Tuesday, June 7, 2011

The Spoiled Gospel

In college, I ate a sandwich. Now that sounds a little too boring or self indulgent to begin a note on, that is until I add, the meat in the sandwich was spoiled. I did not realize it at first but three hours and one glass of milk later; I had my head in the toilet. I remember laying on the floor in my bathroom resolving never to eat pork again and begging the Lord to just take me on to glory. I tell you this story not just as a public service announcement on bad eating habits but also to say something about the gospel. The gospel can get spoiled and but the sickness brought on by a spoiled gospel is one that terminates in blindness; a blindness to one’s real condition before God. It is the blindness of false conversion, the first symptom of the terminal illness plaguing many professing Christians. So many today clam they are Christians but lack the healing salve of saving faith all because they partook of a spoiled Gospel, prepared by a spoiled church.

J.C. Ryle, (one of Dawson’s top ten dead dudes to read) wrote a track on how people spoil the gospel. In many ways, Ryle gives us a great outline to understand the various modes of idolatry we must resist.

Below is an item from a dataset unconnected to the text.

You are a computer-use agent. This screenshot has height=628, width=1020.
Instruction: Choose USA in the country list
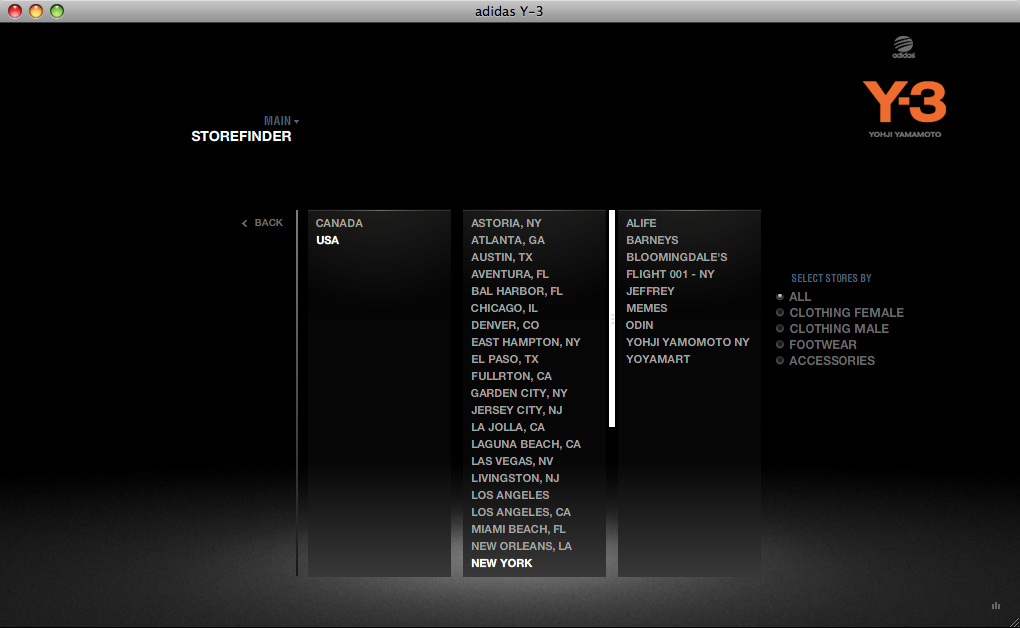pyautogui.click(x=327, y=240)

He uncovers our subverive methods of idol making that often spoil ths gospel. Mr Ryle shows us five ways we spoil the gospel. I will give you his points in turn with his description.

1. You may spoil the Gospel by substitution.

You have only to withdraw from the eyes of the sinner the grand object which the Bible proposes to faith,—Jesus Christ; and to substitute another object in His place,—the Church, the Ministry, the Confessional, Baptism, or the Lord’s Supper, and the mischief is done. Substitute anything for Christ, and the Gospel is totally spoiled! . . .

2. You may spoil the Gospel by addition.

You have only to add to Christ, the grand object of faith, some other objects as equally worthy of honour, and the mischief is done. Add anything to Christ, and the Gospel ceases to be a pure Gospel! . . .


3. You may spoil the Gospel by interposition.

You have only to push something between Christ and the eye of the soul, to draw away the sinner’s attention from the Saviour, and the mischief is done. Interpose anything between man and Christ, and man will neglect Christ for the thing interposed! . . .

4. You may spoil the Gospel by disproportion.

You have only to attach an exaggerated importance to the secondary things of Christianity, and a diminished importance to the first things, and the mischief is done. Once alter the proportion of the parts of truth, and truth soon becomes downright error! . . .

5. You may completely spoil the Gospel by confused and contradictory directions.

Complicated and obscure statements about faith, baptism, Church privileges, and the benefits of the Lord’s Supper, all jumbled together, and thrown down without order before hearers, make the Gospel no Gospel at all!

Confused and disorderly statements of Christianity are almost as bad as no statement at all!

J.C. Ryle
taken from “Knots Untied” first published 1877AD

J. C. Ryle was Evangelical Anglican bishop of Liverpool. He wrote well over two hundred evangelical tracts, of which more than two million were circulated, and many were translated into foreign languages. Throughout his ministry he remained one of the strongest defenders of the evangelical reformed faith within the Church of England.